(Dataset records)
--- Start ---
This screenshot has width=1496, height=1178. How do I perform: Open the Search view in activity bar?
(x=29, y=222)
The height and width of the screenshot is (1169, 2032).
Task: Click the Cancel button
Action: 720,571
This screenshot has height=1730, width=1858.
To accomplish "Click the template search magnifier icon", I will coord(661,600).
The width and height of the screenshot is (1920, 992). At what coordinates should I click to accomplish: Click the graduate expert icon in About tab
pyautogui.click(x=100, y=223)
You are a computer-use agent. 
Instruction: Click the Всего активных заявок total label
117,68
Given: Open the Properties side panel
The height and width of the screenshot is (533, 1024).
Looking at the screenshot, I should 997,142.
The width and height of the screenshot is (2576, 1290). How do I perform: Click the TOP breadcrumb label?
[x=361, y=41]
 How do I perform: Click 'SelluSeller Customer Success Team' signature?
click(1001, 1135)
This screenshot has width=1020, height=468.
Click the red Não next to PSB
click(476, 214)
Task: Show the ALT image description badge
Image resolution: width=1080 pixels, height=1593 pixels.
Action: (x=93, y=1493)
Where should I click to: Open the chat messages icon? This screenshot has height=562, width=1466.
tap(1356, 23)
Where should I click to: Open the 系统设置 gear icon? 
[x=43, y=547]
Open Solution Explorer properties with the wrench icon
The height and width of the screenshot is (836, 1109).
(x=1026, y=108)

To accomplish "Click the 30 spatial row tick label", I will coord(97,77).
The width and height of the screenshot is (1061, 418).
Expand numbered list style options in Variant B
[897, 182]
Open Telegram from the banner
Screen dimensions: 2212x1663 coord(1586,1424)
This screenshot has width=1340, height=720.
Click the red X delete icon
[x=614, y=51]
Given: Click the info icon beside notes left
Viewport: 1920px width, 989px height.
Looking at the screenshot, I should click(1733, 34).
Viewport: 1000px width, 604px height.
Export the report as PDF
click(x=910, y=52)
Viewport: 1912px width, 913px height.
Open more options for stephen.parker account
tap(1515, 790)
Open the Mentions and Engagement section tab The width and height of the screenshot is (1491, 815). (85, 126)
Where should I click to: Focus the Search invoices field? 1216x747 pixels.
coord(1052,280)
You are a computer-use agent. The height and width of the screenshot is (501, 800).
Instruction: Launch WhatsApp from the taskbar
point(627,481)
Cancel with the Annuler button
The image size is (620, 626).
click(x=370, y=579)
--- End ---
Exercise:
Please reproduce all of the material above word for word, keeping every line in its original order.

Answer to this task:
This screenshot has width=1496, height=1178. How do I perform: Open the Search view in activity bar?
(x=29, y=222)
The height and width of the screenshot is (1169, 2032).
Task: Click the Cancel button
Action: 720,571
This screenshot has height=1730, width=1858.
To accomplish "Click the template search magnifier icon", I will coord(661,600).
The width and height of the screenshot is (1920, 992). At what coordinates should I click to accomplish: Click the graduate expert icon in About tab
pyautogui.click(x=100, y=223)
You are a computer-use agent. 
Instruction: Click the Всего активных заявок total label
117,68
Given: Open the Properties side panel
The height and width of the screenshot is (533, 1024).
Looking at the screenshot, I should 997,142.
The width and height of the screenshot is (2576, 1290). How do I perform: Click the TOP breadcrumb label?
[x=361, y=41]
 How do I perform: Click 'SelluSeller Customer Success Team' signature?
click(1001, 1135)
This screenshot has width=1020, height=468.
Click the red Não next to PSB
click(476, 214)
Task: Show the ALT image description badge
Image resolution: width=1080 pixels, height=1593 pixels.
Action: (x=93, y=1493)
Where should I click to: Open the chat messages icon? This screenshot has height=562, width=1466.
tap(1356, 23)
Where should I click to: Open the 系统设置 gear icon? 
[x=43, y=547]
Open Solution Explorer properties with the wrench icon
The height and width of the screenshot is (836, 1109).
(x=1026, y=108)

To accomplish "Click the 30 spatial row tick label", I will coord(97,77).
The width and height of the screenshot is (1061, 418).
Expand numbered list style options in Variant B
[897, 182]
Open Telegram from the banner
Screen dimensions: 2212x1663 coord(1586,1424)
This screenshot has width=1340, height=720.
Click the red X delete icon
[x=614, y=51]
Given: Click the info icon beside notes left
Viewport: 1920px width, 989px height.
Looking at the screenshot, I should click(1733, 34).
Viewport: 1000px width, 604px height.
Export the report as PDF
click(x=910, y=52)
Viewport: 1912px width, 913px height.
Open more options for stephen.parker account
tap(1515, 790)
Open the Mentions and Engagement section tab The width and height of the screenshot is (1491, 815). (85, 126)
Where should I click to: Focus the Search invoices field? 1216x747 pixels.
coord(1052,280)
You are a computer-use agent. The height and width of the screenshot is (501, 800).
Instruction: Launch WhatsApp from the taskbar
point(627,481)
Cancel with the Annuler button
The image size is (620, 626).
click(x=370, y=579)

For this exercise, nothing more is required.